BEGIN Dataset content

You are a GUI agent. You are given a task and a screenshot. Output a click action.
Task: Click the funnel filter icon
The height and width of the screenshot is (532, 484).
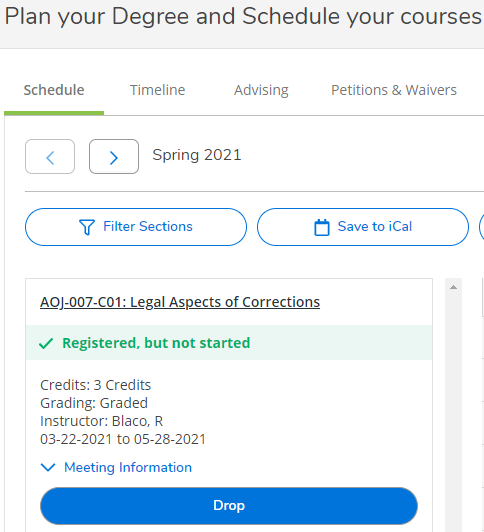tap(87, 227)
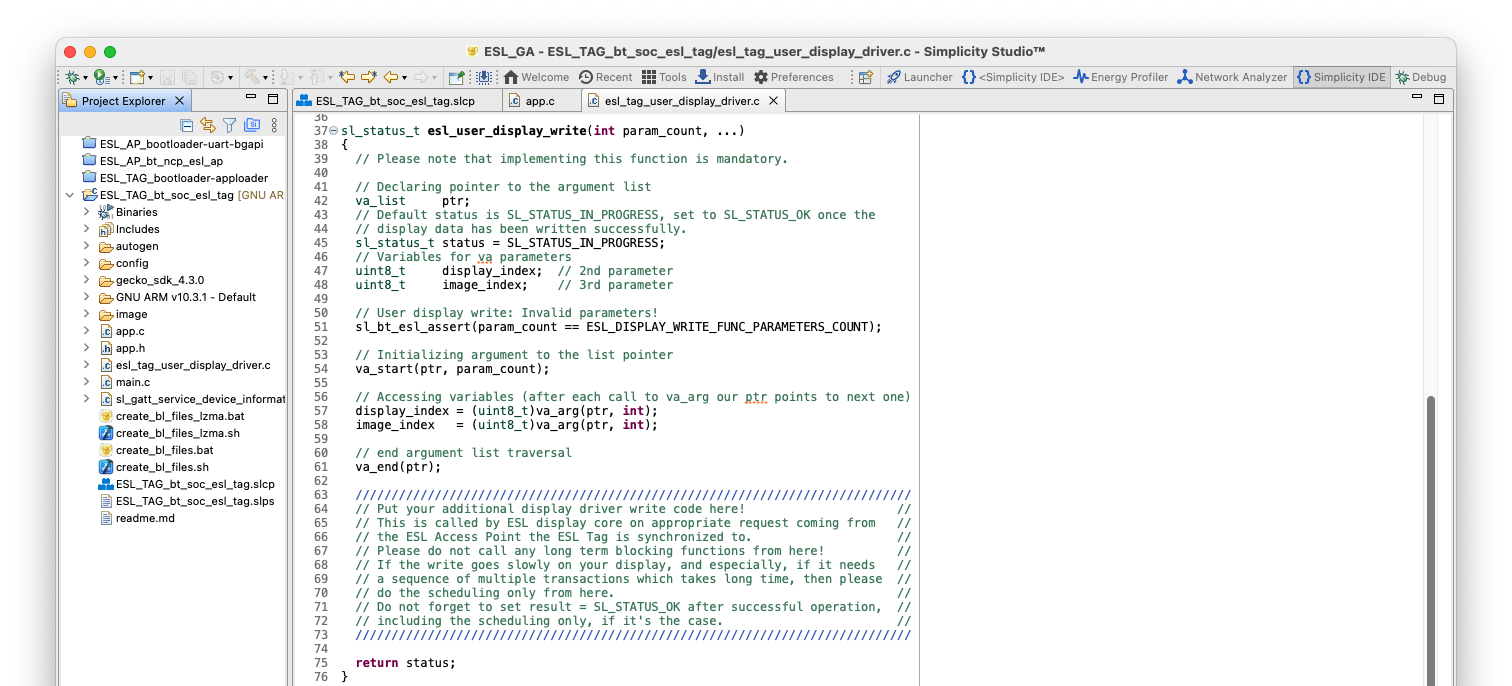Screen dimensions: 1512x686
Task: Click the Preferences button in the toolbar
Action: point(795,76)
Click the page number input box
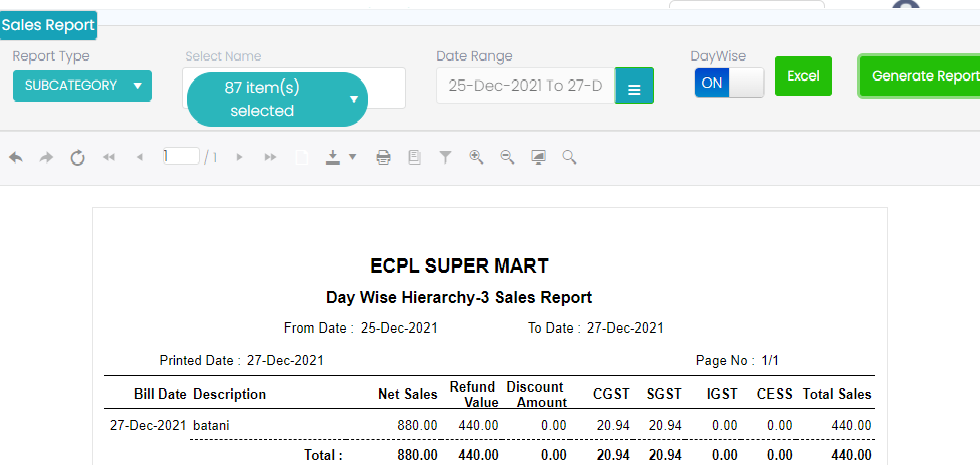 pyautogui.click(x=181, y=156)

END Dataset content

Brief: Reproduce exactly, and only, the lines that begin at the one containing "The height and" and end with the final line of the data, both included, while omitting every picture.

Output of the task:
The height and width of the screenshot is (532, 484).
tap(87, 227)
Screen dimensions: 1512x686
Task: Click the Preferences button in the toolbar
Action: point(795,76)
Click the page number input box
 pyautogui.click(x=181, y=156)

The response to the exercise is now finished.